(Stored data)
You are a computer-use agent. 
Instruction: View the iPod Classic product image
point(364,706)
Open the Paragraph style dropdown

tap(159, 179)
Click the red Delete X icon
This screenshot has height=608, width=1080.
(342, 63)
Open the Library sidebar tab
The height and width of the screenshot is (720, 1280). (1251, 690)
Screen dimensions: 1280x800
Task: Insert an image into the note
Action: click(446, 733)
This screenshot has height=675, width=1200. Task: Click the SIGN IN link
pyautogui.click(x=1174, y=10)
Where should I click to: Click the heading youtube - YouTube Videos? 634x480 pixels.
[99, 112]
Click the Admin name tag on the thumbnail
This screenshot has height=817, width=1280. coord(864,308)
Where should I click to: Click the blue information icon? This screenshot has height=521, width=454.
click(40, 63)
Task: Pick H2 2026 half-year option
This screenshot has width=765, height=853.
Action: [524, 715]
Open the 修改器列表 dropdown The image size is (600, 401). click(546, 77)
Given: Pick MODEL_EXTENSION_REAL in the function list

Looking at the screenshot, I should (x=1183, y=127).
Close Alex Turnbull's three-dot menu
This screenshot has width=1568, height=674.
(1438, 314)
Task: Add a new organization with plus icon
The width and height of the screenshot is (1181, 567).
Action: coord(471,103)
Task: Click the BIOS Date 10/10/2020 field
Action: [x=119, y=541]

→ **Work required**: The records above should all be quoted exactly, please.

→ **Result for this exercise**:
You are a computer-use agent. 
Instruction: View the iPod Classic product image
point(364,706)
Open the Paragraph style dropdown

tap(159, 179)
Click the red Delete X icon
This screenshot has height=608, width=1080.
(342, 63)
Open the Library sidebar tab
The height and width of the screenshot is (720, 1280). (1251, 690)
Screen dimensions: 1280x800
Task: Insert an image into the note
Action: click(446, 733)
This screenshot has height=675, width=1200. Task: Click the SIGN IN link
pyautogui.click(x=1174, y=10)
Where should I click to: Click the heading youtube - YouTube Videos? 634x480 pixels.
[99, 112]
Click the Admin name tag on the thumbnail
This screenshot has height=817, width=1280. coord(864,308)
Where should I click to: Click the blue information icon? This screenshot has height=521, width=454.
click(40, 63)
Task: Pick H2 2026 half-year option
This screenshot has width=765, height=853.
Action: [524, 715]
Open the 修改器列表 dropdown The image size is (600, 401). click(546, 77)
Given: Pick MODEL_EXTENSION_REAL in the function list

Looking at the screenshot, I should (x=1183, y=127).
Close Alex Turnbull's three-dot menu
This screenshot has width=1568, height=674.
(1438, 314)
Task: Add a new organization with plus icon
The width and height of the screenshot is (1181, 567).
Action: coord(471,103)
Task: Click the BIOS Date 10/10/2020 field
Action: [x=119, y=541]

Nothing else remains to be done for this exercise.